Cannot get same evaluation results as the paper.

Question

Cannot get same evaluation results as the paper.

Opened this issue a year ago · 1 comments

I use the released checkpoint models_0420000.pt and official inference code on DeepFashion dataset.
According to the paper I got 50k inference results. Then I calculate the FlD and KID between results and dataset.

python generation_demo.py --batch 1 --chunk 1 \
    --expname 512x256_deepfashion --dataset_path ./dataset/DeepFashion \
    --depth 5 --width 128 --style_dim 128 --renderer_spatial_output_dim 512 256 \
    --input_ch_views 3 --white_bg \
    --voxhuman_name eva3d_deepfashion \
    --deltasdf --N_samples 28 --ckpt 420000 \
    --identities 50000  #--render_video

For the evaluation code, I use torch-fidelity package:

fidelity --gpu 0 --kid --fid --input1 ${my_path} --input2 ${dataset_path}

But I only got FID=55, which is much worse than it in the paper.
Am I doing wrong?

Answer 1 · 2023-06-17T08:27:01.000Z

Hi. Thank you for the question. Sorry for the late reply and possible confusion.

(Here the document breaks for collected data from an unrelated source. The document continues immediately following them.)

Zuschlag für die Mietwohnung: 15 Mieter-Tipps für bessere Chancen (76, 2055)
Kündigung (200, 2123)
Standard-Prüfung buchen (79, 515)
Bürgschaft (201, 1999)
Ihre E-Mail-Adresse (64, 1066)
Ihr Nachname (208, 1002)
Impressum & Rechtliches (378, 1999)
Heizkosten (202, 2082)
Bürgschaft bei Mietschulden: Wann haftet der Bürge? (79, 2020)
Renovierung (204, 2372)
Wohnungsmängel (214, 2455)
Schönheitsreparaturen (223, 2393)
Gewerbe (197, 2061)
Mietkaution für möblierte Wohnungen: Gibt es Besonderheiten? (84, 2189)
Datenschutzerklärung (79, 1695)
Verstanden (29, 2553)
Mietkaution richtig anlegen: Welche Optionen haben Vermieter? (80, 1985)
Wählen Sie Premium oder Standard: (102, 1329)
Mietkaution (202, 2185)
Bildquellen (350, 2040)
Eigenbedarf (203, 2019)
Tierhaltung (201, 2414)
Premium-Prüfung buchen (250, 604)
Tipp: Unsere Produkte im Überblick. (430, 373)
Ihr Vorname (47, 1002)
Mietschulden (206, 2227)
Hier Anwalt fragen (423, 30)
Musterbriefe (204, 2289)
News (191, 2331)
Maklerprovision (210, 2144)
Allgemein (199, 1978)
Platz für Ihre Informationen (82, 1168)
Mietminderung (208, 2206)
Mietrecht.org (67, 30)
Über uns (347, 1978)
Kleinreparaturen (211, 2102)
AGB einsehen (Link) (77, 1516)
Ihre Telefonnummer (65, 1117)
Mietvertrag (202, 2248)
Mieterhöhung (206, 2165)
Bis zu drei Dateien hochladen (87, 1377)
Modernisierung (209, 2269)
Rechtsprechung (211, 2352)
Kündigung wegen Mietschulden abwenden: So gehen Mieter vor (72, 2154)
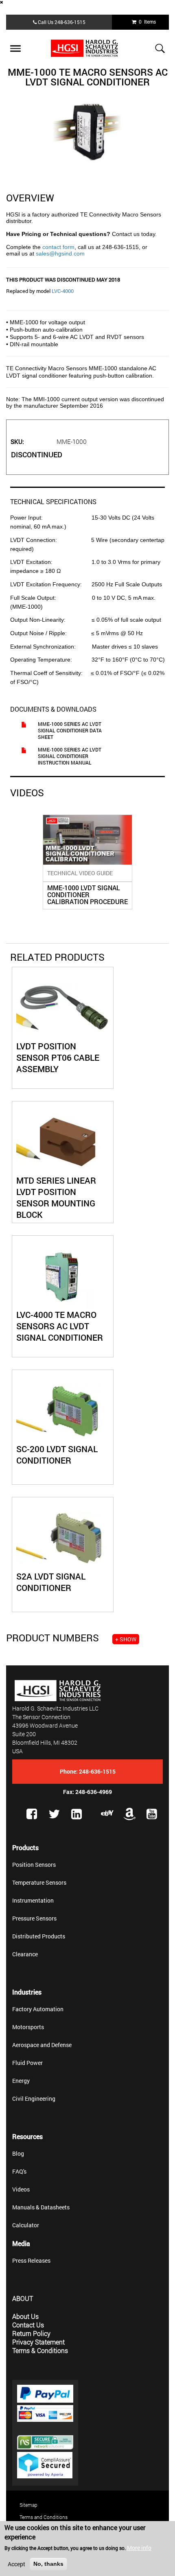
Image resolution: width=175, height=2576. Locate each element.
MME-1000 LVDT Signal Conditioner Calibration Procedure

The checkpoint we release is not the highest performance one. You may use this link to download the checkpoint that we use to obtain the around 15 FID.

Please make sure that you download deepfashion using our link and use the 8037 images listed in the train_list.txt. And we pad all the images from 512x256 to 512x512 using white color. No truncation is used when generating fake samples. And when generating fake samples, do not use pose-guided sampling. Just uniformly sample SMPL parameters from the 8037 samples.

We prepare the download link to the 8037 padded real images here and the 50k fake samples here which are generated using the checkpoint above. Both are ready for fid calculation. The result should be 15.89.